La misma ciencia , que conocía ya, Hermes Trimegisto, los egipcios, los mayas, y muchos otros pueblos de la antigüedad. Una Historia verdadera, de la condición humana, dentro de la Creación ó el Cosmos (Evangelio ó Verdad), con el comienzo del mal (Influencia perniciosa del planeta Tierra, sobre las personas), y con el final de ese mal (Libro del Apocalipsis), y la vuelta a la normalidad, de todas las cosas.
La necesidad del sueño.
Si una persona, cualquiera, no se convierte, en un mineral, es decir, si una persona, no se vuelve, muy simétrica, muy ordenada, es decir, si una persona, no concilia, el sueño eterno, del reino de los cielos, el cielo, y la eternidad, esa persona, sufre su muerte cadavérica, de una forma, totalmente inevitable, en un tiempo, muy breve, haga, lo que haga, esa persona, es decir, se medique, con la medicina, que se medique, esa persona, es decir, lleve, la vida que lleve, esa persona, en el mundo.

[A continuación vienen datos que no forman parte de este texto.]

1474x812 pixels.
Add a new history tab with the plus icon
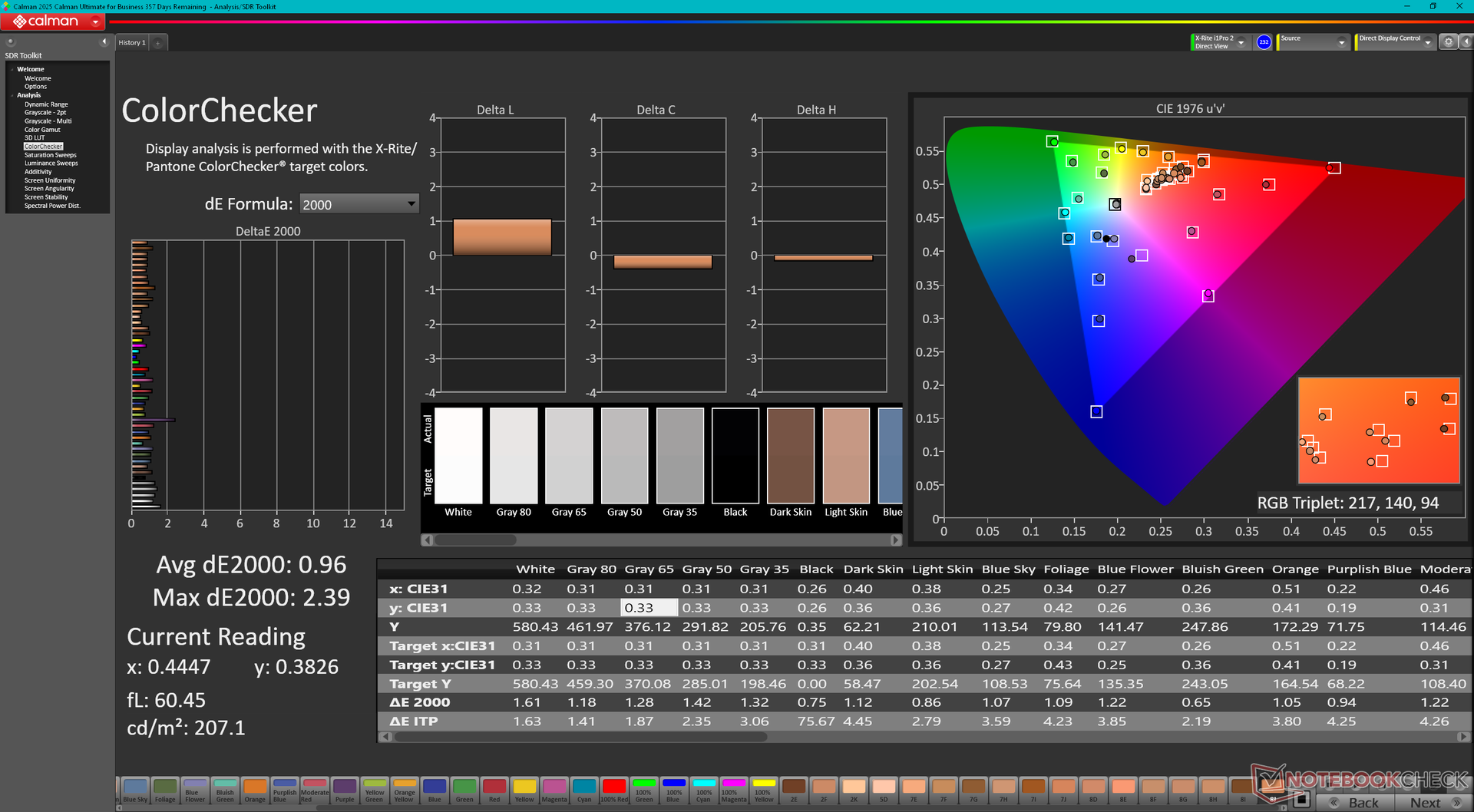pos(158,43)
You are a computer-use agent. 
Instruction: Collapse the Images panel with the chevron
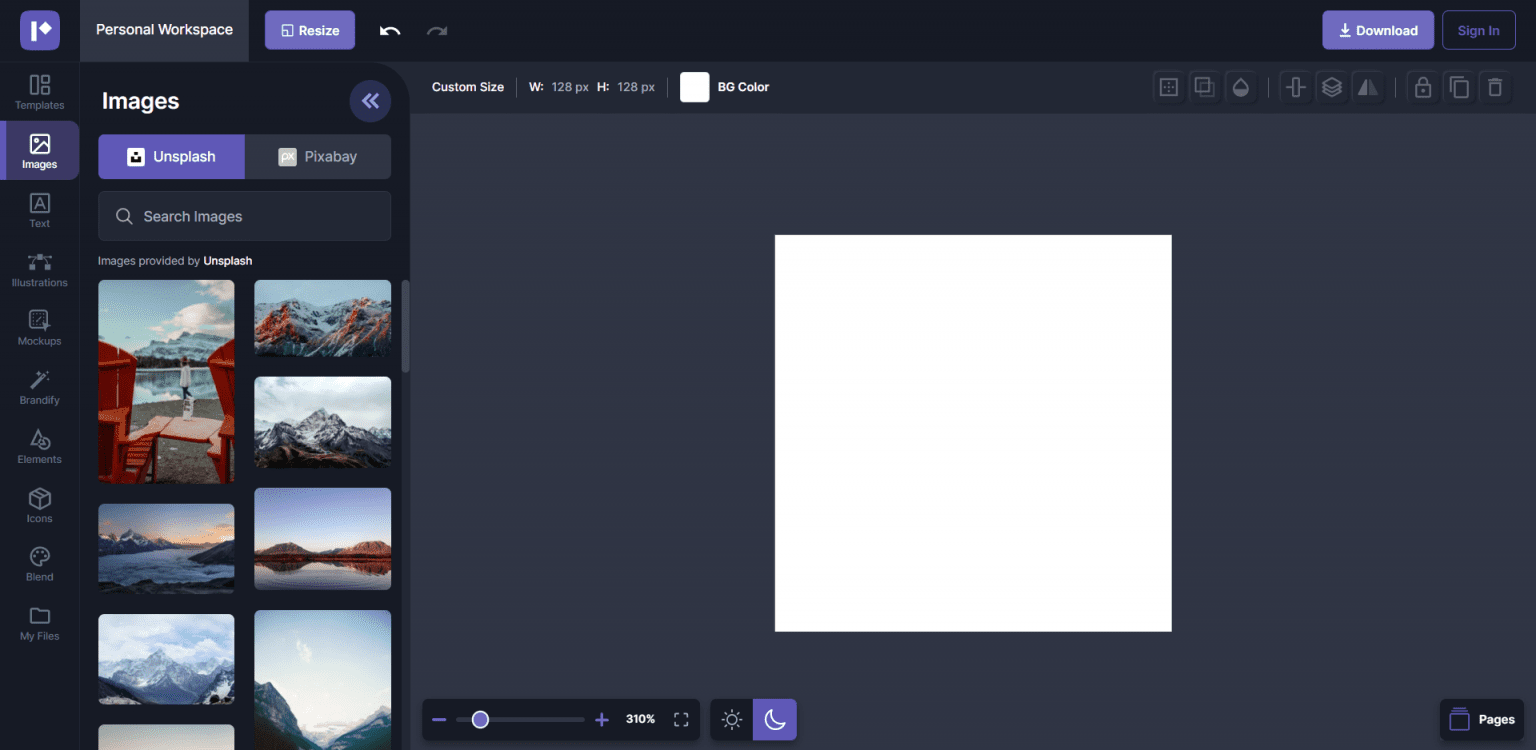(x=370, y=101)
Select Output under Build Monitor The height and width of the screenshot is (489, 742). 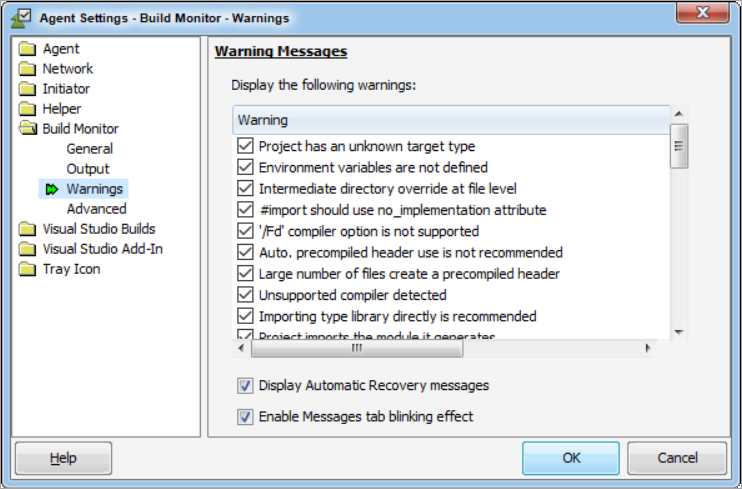click(88, 169)
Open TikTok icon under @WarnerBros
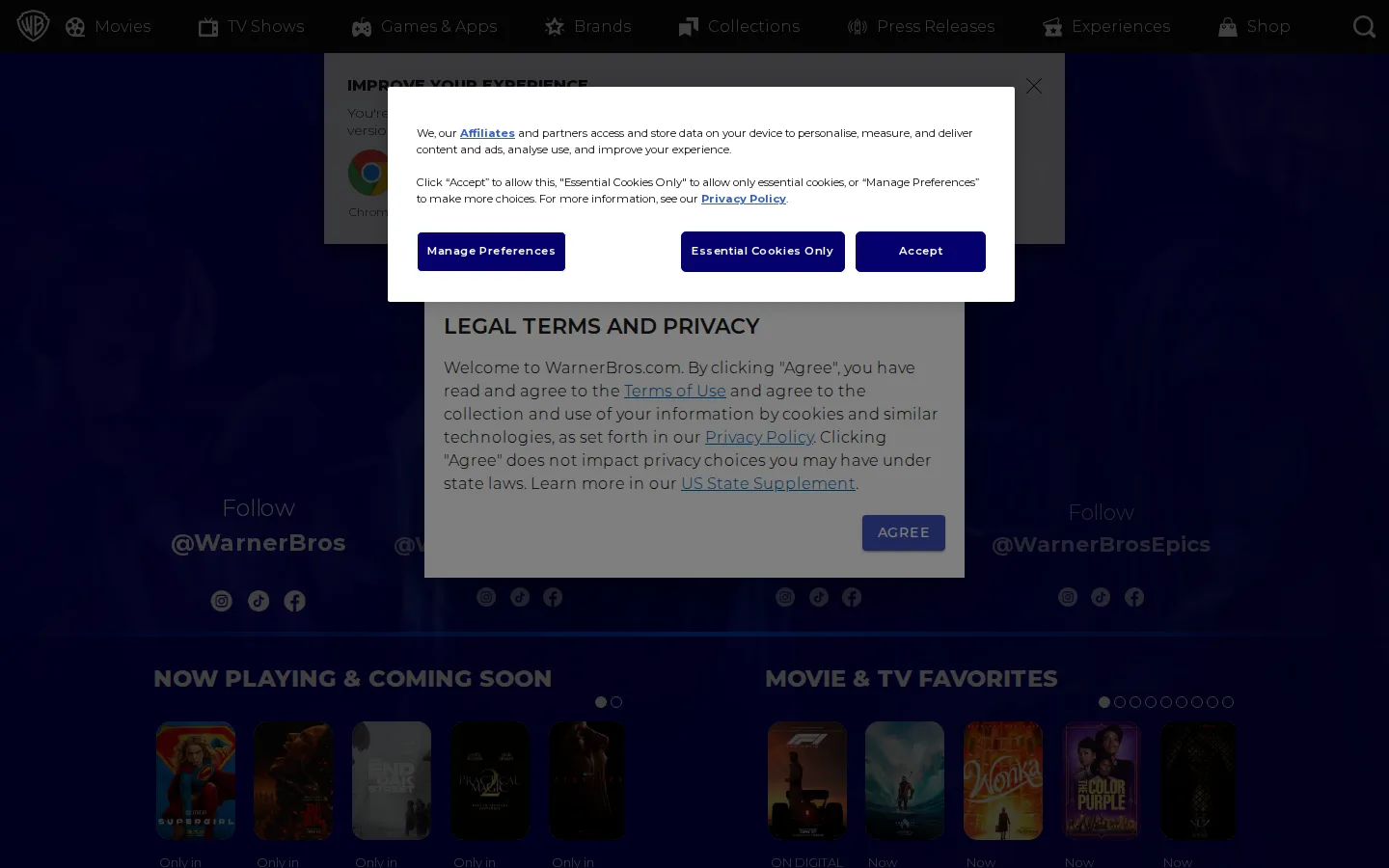 259,601
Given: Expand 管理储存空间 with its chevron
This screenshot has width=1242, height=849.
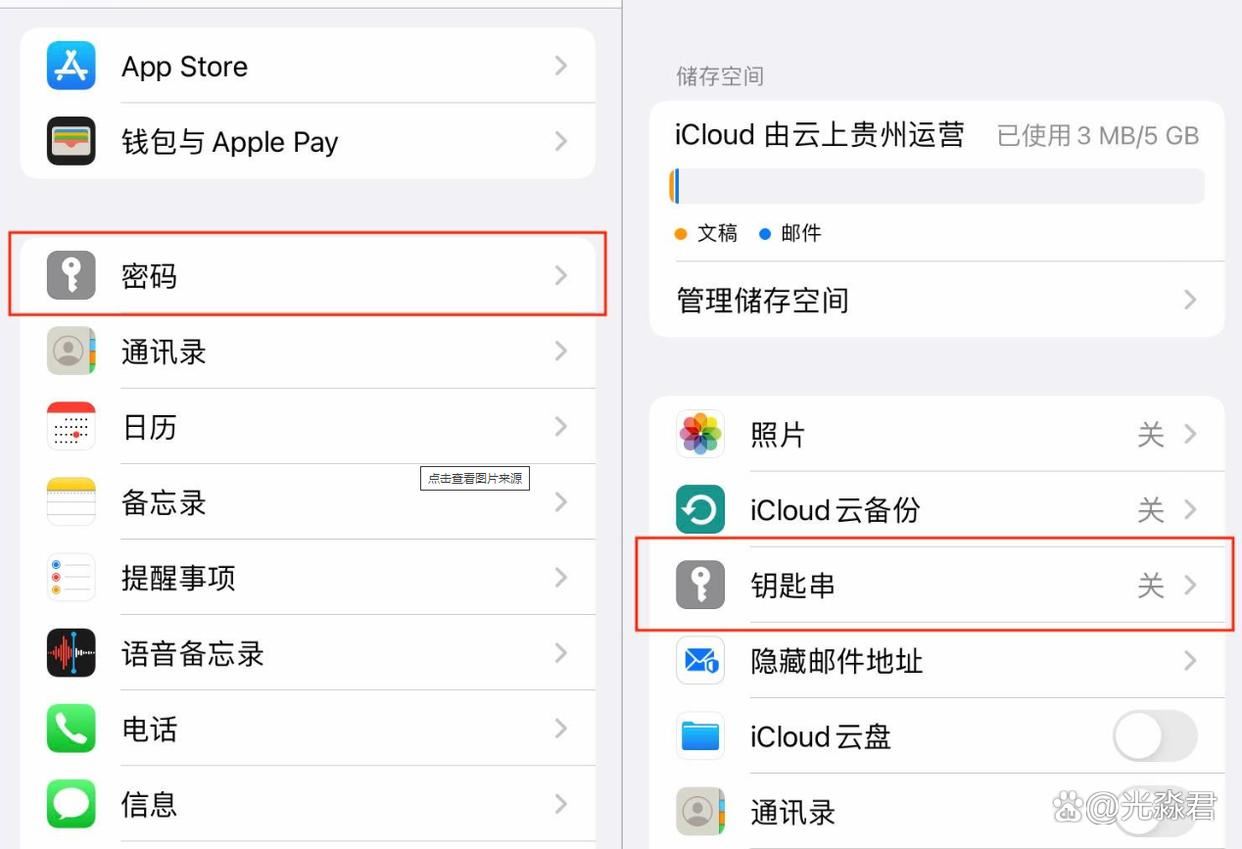Looking at the screenshot, I should [1190, 300].
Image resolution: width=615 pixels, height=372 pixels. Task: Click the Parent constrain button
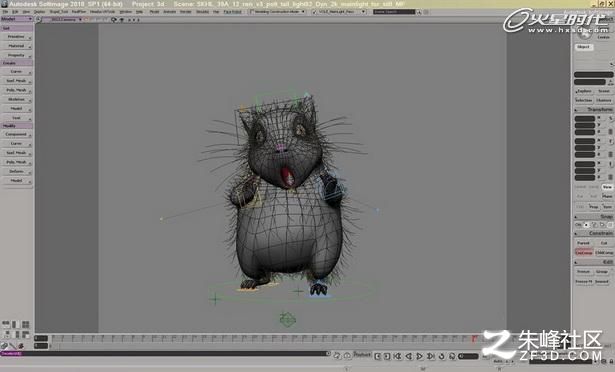pyautogui.click(x=584, y=243)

Pero, conciliando, una persona, cualquiera, de una forma regular, el sueño eterno, del reino de los cielos, el cielo, y la eternidad, cada un cierto, periodo, de tiempo, muy breve, esa persona, posee, inmaculadas, a su eterna niñez, a su eterna adolescencia, y a su eterna juventud, es decir, esa persona, es imposible, que se convierta, en un cadáver, jamás, es decir, esa persona, vive, eternamente...
En otras palabras, si por ejemplo, s. Pablo, hubiera conciliado, el sueño eterno, del Reino de los cielos, el cielo, y la Eternidad, de una forma regular, cada día, s. Pablo, hubiera podido vivir, en el mundo, o planeta Tierra, estos dos mil años, seguidos, sin morirse, jamás, es decir, sin convertirse jamás, en un cadáver.